Silicon Valley / San Jose Business Journal
The Federal Deposit Insurance Corporation has signed a letter of intent to sell the banking operations of IndyMac Bank to a thrift holding company controlled by IMB Management Holdings LP, a limited partnership. Regulators seized the failed Pasadena, bank in July.
"The current economic climate is challenging for selling assets, but this agreement achieves the goals that were set out by the chairman and board when the FDIC was named conservator of IndyMac in July," said FDIC Deputy Director James Wigand, the lead negotiator for the transaction. "Unfortunately, as expected, IndyMac's liability structure, combined with aggressive real estate lending in California, had a significant impact on losses."
The partnership reportedly includes J. Christopher Flowers, a buyout specialist known for targeting distressed banks; hedge-fund operator John Paulson of Paulson & Co., and Steven Mnuchin, chairman and co-chief executive of Dune Capital, a privately owned hedge fund sponsor in New York.
Prior to IndyMac’s failure, the bank relied heavily on higher cost, less stable, brokered deposits, as well as secured borrowings, to fund its operations and focused on stated income and other aggressively underwritten loans in areas with rapidly escalating home prices, particularly in California and Florida, according to a press release by the FDIC.

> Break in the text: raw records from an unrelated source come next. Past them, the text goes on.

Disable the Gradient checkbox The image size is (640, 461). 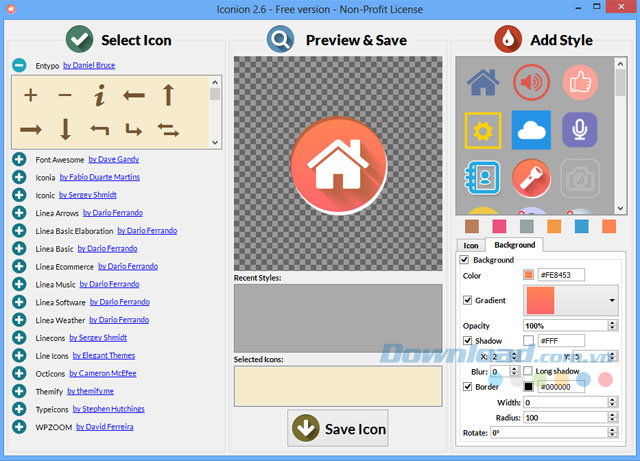click(x=468, y=300)
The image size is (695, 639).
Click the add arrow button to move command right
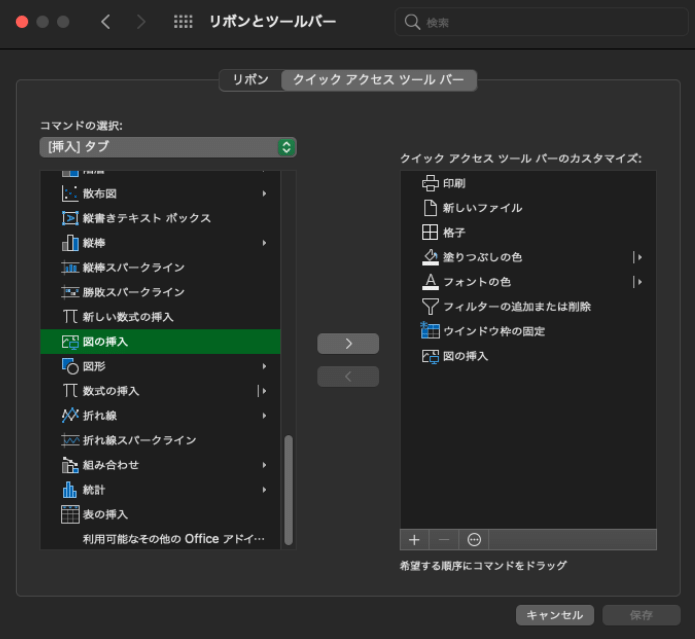348,343
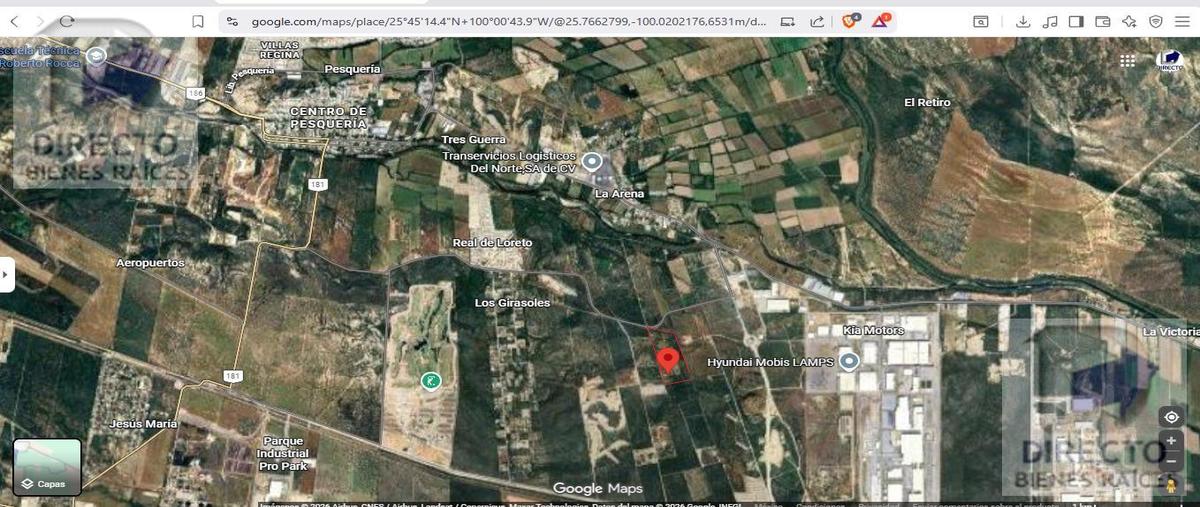The height and width of the screenshot is (507, 1200).
Task: Click the Hyundai Mobis LAMPS place marker
Action: pos(849,361)
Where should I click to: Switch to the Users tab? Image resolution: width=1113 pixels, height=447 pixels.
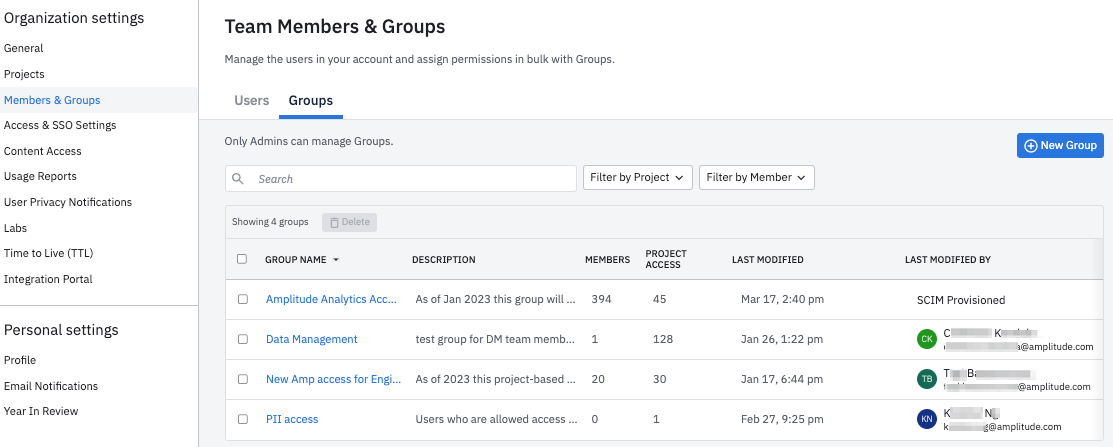click(x=252, y=100)
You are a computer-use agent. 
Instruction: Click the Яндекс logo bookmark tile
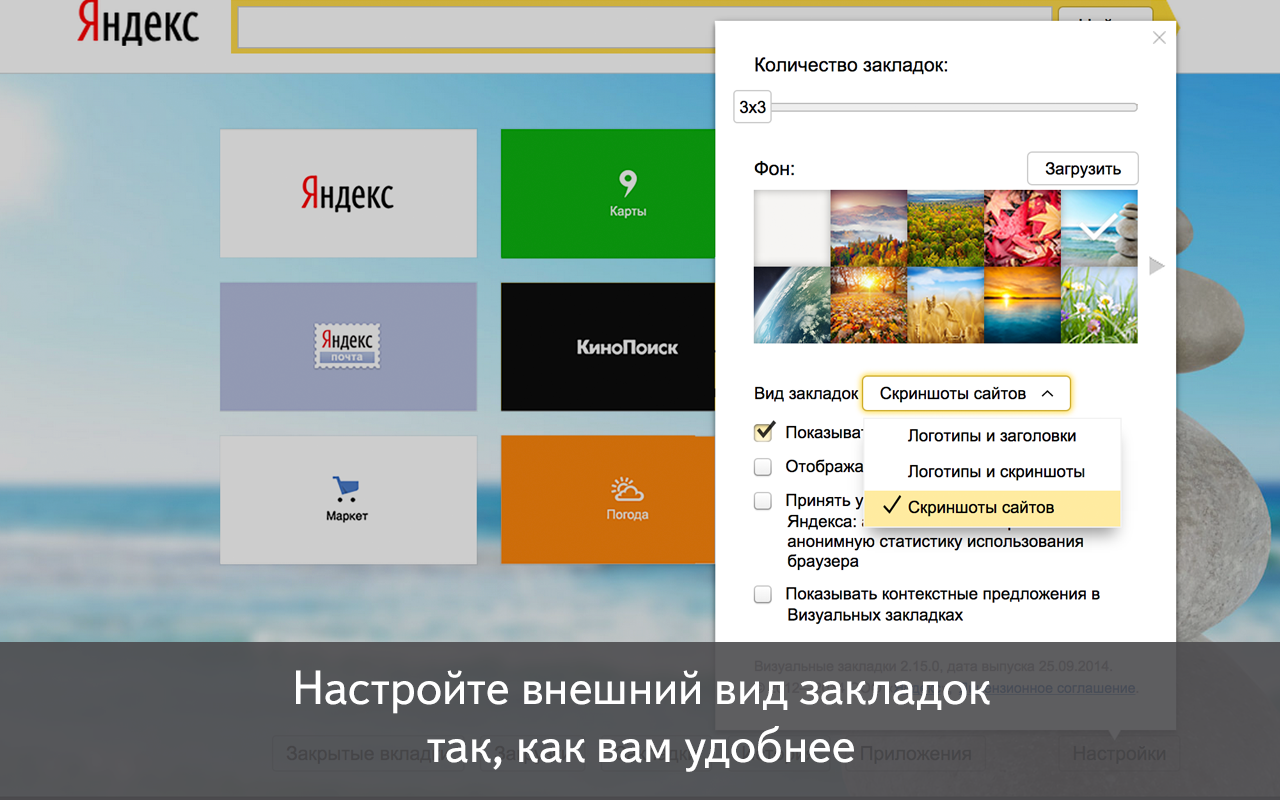pyautogui.click(x=348, y=193)
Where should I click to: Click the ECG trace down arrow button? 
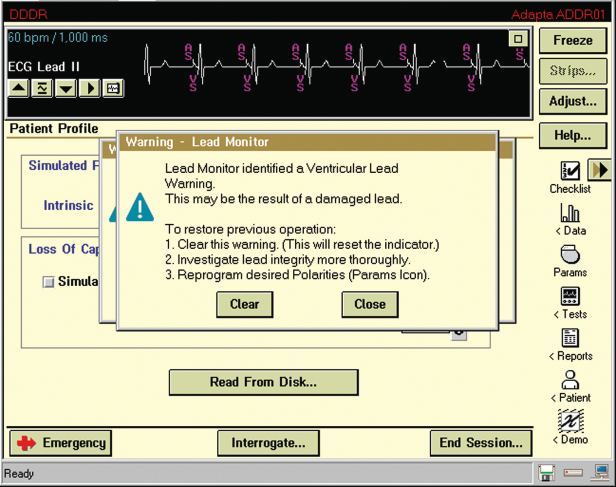pos(65,89)
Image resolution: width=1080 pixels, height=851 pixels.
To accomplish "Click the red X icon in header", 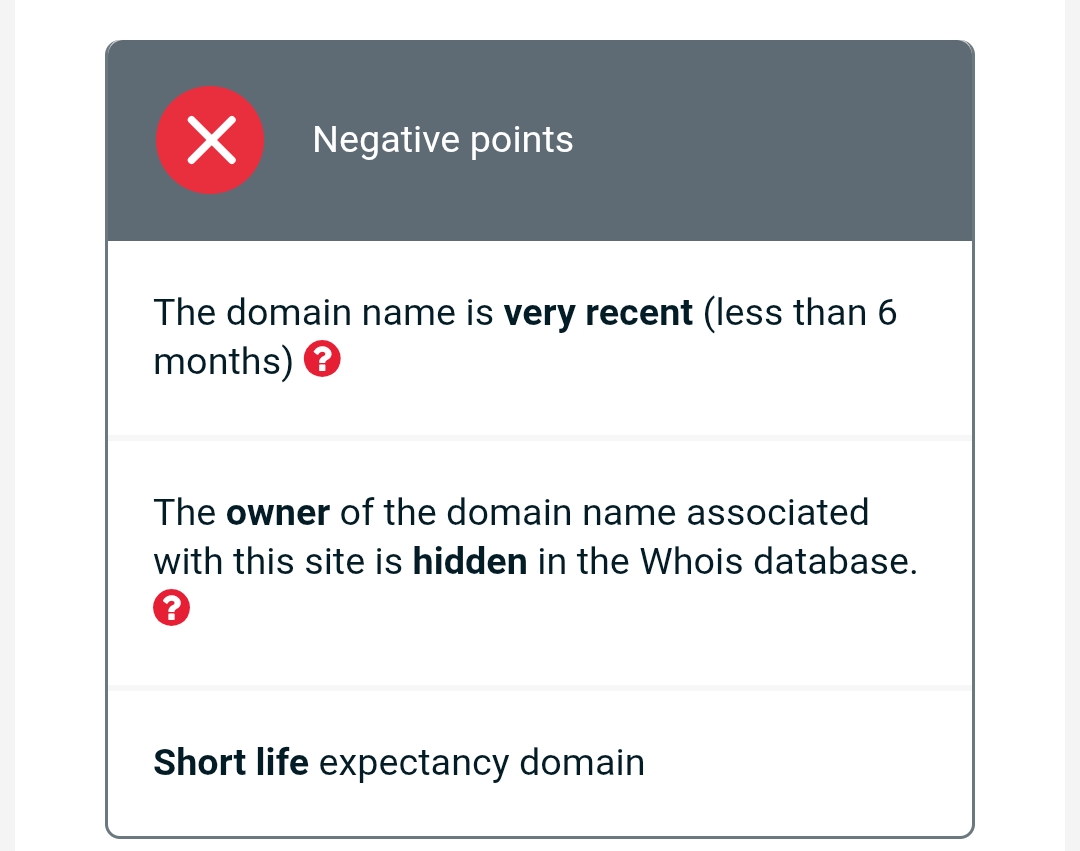I will (x=210, y=140).
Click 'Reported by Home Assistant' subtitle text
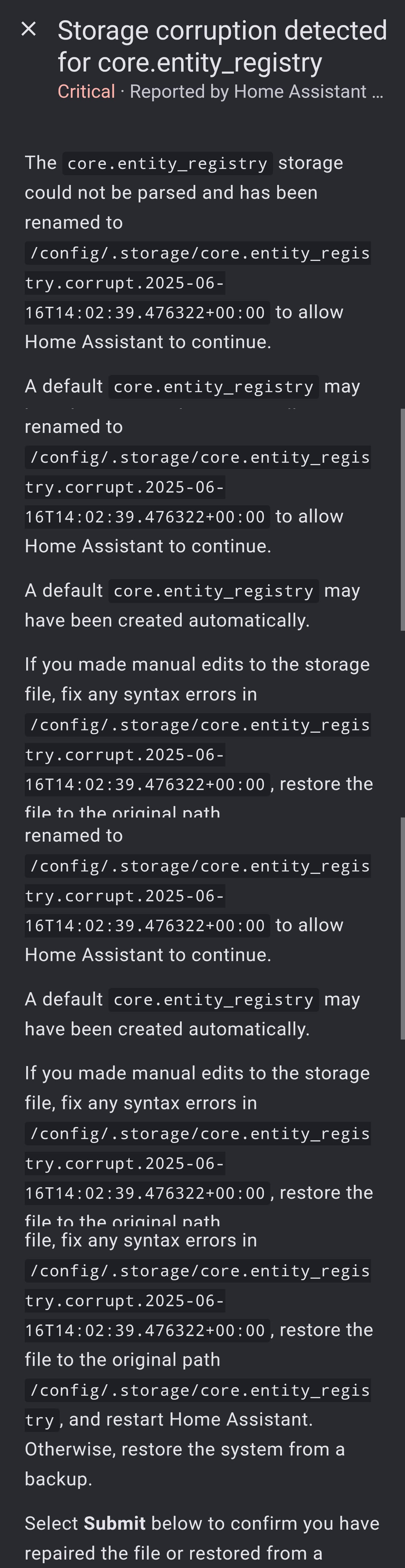The width and height of the screenshot is (405, 1568). [248, 91]
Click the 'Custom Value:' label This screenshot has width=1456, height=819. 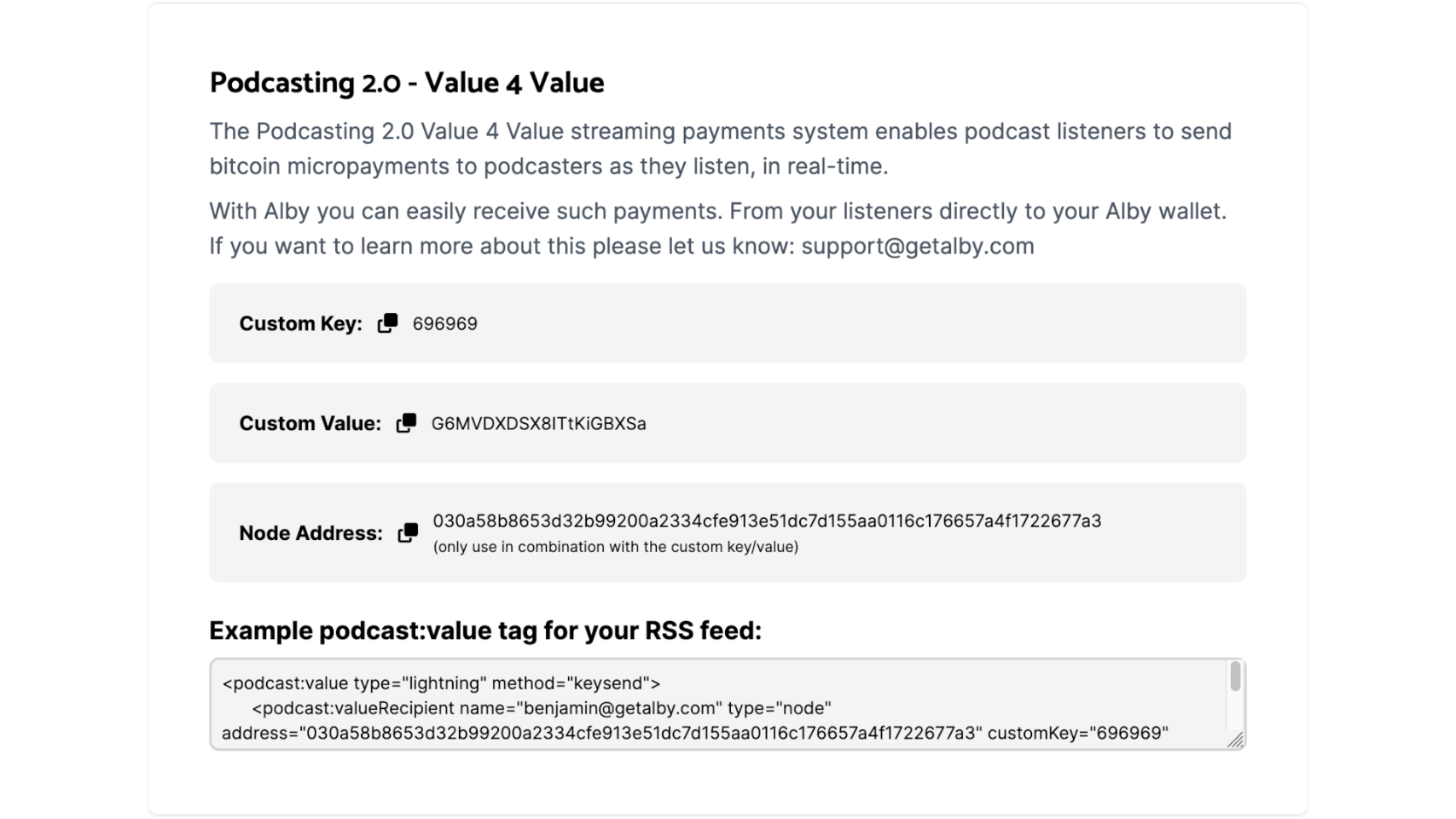pyautogui.click(x=310, y=424)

Since the FDIC has operated the institution, it has restructured funding to focus on more stable core deposits and on improving the value of the loans.
The transaction is expected to close later this month or early next month, at which time full details of the agreement will be provided. It is estimated that the cost to the FDIC's DIF for resolving IndyMac Bank will be between $8.5 billion and $9.4 billion, in line with previous loss estimates.